Heute war mein letzter Arbeitstag bei der Staatsanwaltschaft:

Corona bedingt wurde ich in kleinster Runde aus dem Dienst verabschiedet.
Der Leitende Oberstaatsanwalt Peter Fritzen, dem ich – ebenso wie dem Generalstaatsanwalt Dr. Jürgen Brauer – für seine wohlwollenden Worte mir gegenüber sehr dankbar bin, hat mir die Entlassungsurkunde überreicht.

Ich gestehe offen: Gerne hätte ich noch ein wenig weiter gemacht, um zu verhindern, dass meiner Jutta jetzt »Papa ante portas« bevorsteht. Doch das Gesetz will es so.
Ich habe den Beruf eines Staatsanwaltes immer sehr gerne ausgeübt, war mir aber stets auch bewusst, welche große Verantwortung mir vom Staat übertragen worden ist.
Viel, sehr viel habe ich in den vergangenen vier Jahrzehnten erlebt. Tragisches, Spannendes, Heiteres, Bewegendes, Absurdes. Vielen bin ich begegnet:
Kolleginnen und Kollegen, mit denen ich täglich zusammenarbeitete, Richterinnen und Richtern, die darüber entscheiden mussten, was ich vorbereitet habe, Verteidigerinnen und Verteidiger, die im Gegensatz zu mir auch einseitig, parteiisch handeln durften und mussten, um die Interessen ihrer Mandanten und Mandantinnen zu vertreten und Angeklagte, darunter – zum Glück – nur wenige ganz üble. In der Öffentlichkeit wird ein Staatsanwalt ja immer als »Ankläger« gesehen. Doch in Wirklichkeit werden die allermeisten Verfahren eingestellt. Viele darunter, weil ein Täter nicht ermittelt werden konnte. Zum größten Frust der Opfer.

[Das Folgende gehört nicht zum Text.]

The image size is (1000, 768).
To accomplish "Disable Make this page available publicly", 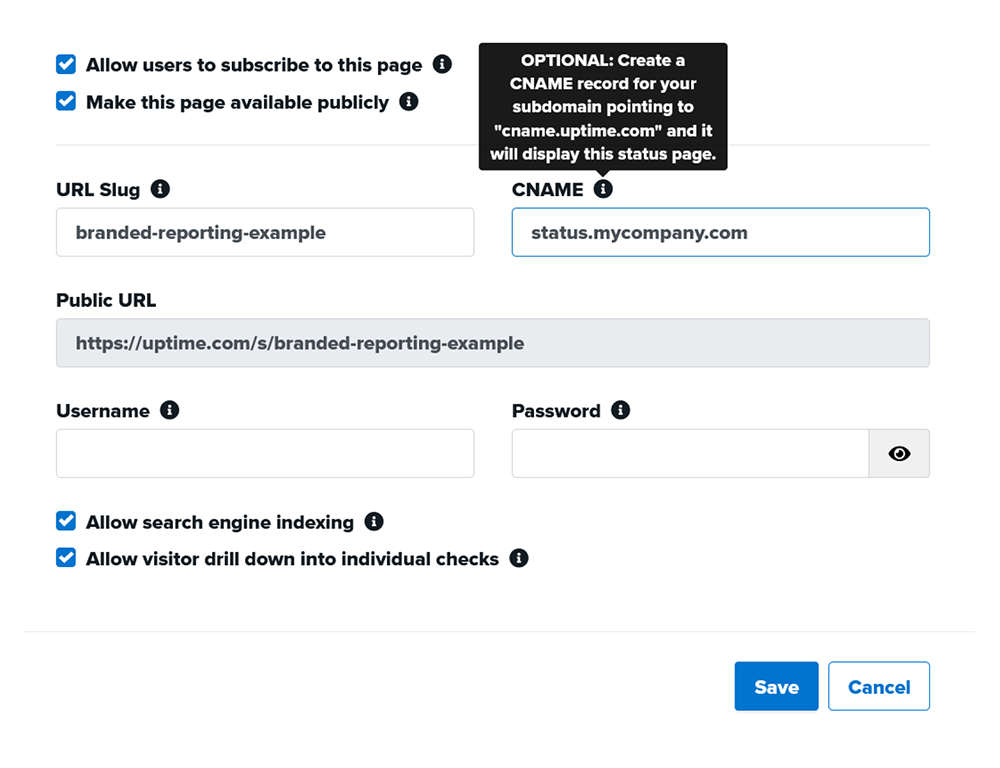I will pyautogui.click(x=66, y=102).
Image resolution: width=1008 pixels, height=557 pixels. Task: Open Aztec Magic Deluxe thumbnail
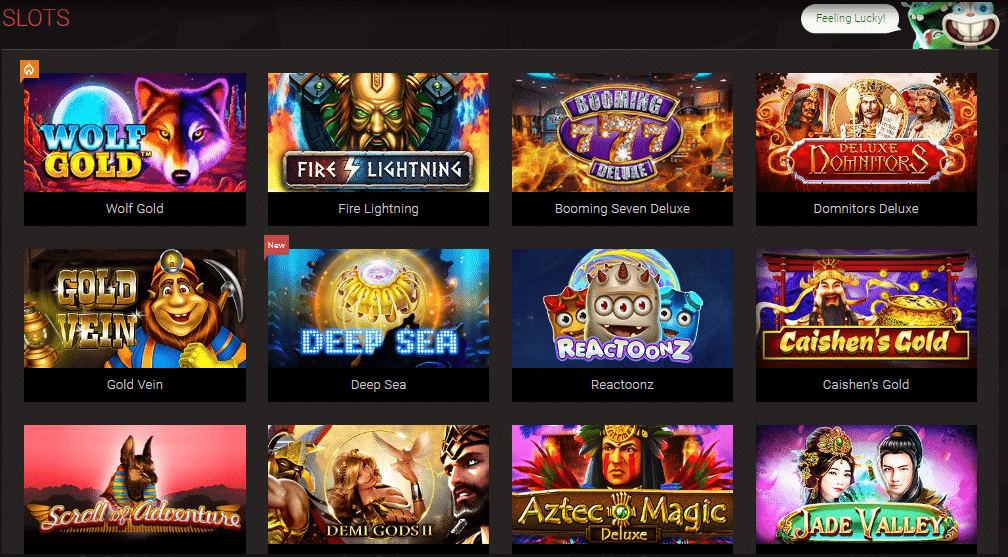tap(622, 484)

Anderseits war auch ich oft frustriert, vor allem, wenn ich immer wieder wahrnehmen musste, wie leichtsinnig und gutgläubig sich Leute im Internet verhalten, allen Warnungen zum Trotz.
Ich werde der Justiz, eine der tragenden Säulen unserer Demokratie, in meiner Eigenschaft als Vorsitzender des rheinland-pfälzischen Richterbundes weiter verbunden bleiben.